8月5日に開幕するリオデジャネイロ・オリンピック(ブラジル)。参加選手が続々と決まる一方で、ゴルフ界からは欠場するトッププロが続出している。ジカウイルスや治安の悪さを理由にしているが、実は別の問題があった。
 今年1月、女子テニス全豪オープンのドーピング検査で、マリア・シャラポア(ロシア)が陽性反応を示したことを告白、それが大きな原因なのだ。国際テニス連盟(ITF)はドーピング違反として彼女に2年間の資格停止処分を下した。
 納得できないとしたシャラポアはスポーツ仲裁裁判所(CAS)に異議申し立てを行い、ロシアテニス連盟もシャラポアをリオ五輪代表に選出する方針を変えていないが、2年間の資格停止処分が覆る可能性はゼロに等しい。
 「シャラポアがこれほど五輪にこだわるのは、プライドや国の威信が理由ではありません。ドーピング違反とされたことでスポンサー離れが相次いでいるからです。スポーツ用品、自動車メーカーなど世界的な企業がスポンサー契約を一時停止にしたり、契約更新を見送ったりしており、シャラポアの損出は1億ユーロ(約111億円)にも上る。彼女にすれば死活問題で、藁にもすがる思いなのでしょう」(大手広告代店)
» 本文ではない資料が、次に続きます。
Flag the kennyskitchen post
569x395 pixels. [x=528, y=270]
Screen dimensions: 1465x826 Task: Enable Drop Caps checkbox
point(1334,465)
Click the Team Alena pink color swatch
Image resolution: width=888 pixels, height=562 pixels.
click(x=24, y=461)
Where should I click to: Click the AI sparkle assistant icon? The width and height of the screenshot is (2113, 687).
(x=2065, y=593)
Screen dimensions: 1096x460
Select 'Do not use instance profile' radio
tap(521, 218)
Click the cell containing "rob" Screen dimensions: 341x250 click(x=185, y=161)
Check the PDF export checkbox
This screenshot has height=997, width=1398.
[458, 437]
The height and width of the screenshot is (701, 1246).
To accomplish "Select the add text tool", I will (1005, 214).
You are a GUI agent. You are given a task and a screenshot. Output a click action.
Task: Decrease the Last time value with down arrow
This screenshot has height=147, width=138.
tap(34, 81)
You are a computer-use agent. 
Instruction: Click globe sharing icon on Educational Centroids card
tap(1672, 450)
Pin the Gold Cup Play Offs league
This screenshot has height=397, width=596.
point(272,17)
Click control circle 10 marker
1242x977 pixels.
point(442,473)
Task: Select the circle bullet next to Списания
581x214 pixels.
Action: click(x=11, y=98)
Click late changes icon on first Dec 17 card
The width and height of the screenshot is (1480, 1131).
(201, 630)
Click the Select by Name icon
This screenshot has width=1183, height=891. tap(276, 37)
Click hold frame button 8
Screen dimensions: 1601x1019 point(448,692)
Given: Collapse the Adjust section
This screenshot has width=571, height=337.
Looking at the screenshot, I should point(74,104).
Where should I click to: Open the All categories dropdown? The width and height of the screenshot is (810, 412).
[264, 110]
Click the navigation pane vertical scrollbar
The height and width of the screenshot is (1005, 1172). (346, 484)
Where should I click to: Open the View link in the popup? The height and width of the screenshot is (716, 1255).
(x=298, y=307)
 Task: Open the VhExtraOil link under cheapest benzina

 この問題は、ゴルフ界にとっても他人事ではない。'08年からドーピング検査を導入した米ゴルフツアー(PGA)だが、これまで処分されたのはたった3人。これが最もチェックが厳しい五輪ならそうはいかず、名誉と引き換えに墓穴を掘る選手はいるはずがない。
 世界ランク1位のJ・デイ、4位のR・マキロイ、8位のA・スコットに続き、松山英樹までもリオ五輪欠場を表明した。ジカウイルスや治安の悪さは隠れ蓑。五輪で禁止薬物の使用が発覚するのを恐れているのだ。
 「今の男子プロは、300ヤードの飛距離がなければ上位は望めない。そのパワーゴルフを勝ち抜くため、筋肉増強剤を使用している選手も少なくない。チェックが緩いPGAでは通用しても、五輪ではアウトの可能性が高く、シャラポアの二の舞は御免、というわけです」(ゴルフ誌記者)

 松山が7月4日に五輪辞退を表明したことで「自分も」とリオ行きを取りやめようとしているのが、テニスの錦織圭だ。先のウィンブルドンでは左脇腹痛のため4回戦途中で棄権。体調面にも理由はあるだろうが、見逃せないのはスポンサー収入。米『フォーブス』誌のスポーツ選手の長者番付では日本勢最高の3350万ドル(約33億円)で29位。大部分がスポンサーからの収入で、とても危ない橋は渡れないのだろう。
 「恐れているのが、食事。ライバル国から禁止薬物を混入される可能性もある。それに五輪に出れば、いつ抜き打ち検査があってもいいように、常に居場所を事前に報告する義務を負う。噂のモデルと真夜中にベッドで抜き打ち検査を受ける可能性も…」(女性誌記者)

 五輪に最高のプレーを求める時代は終わったようだ。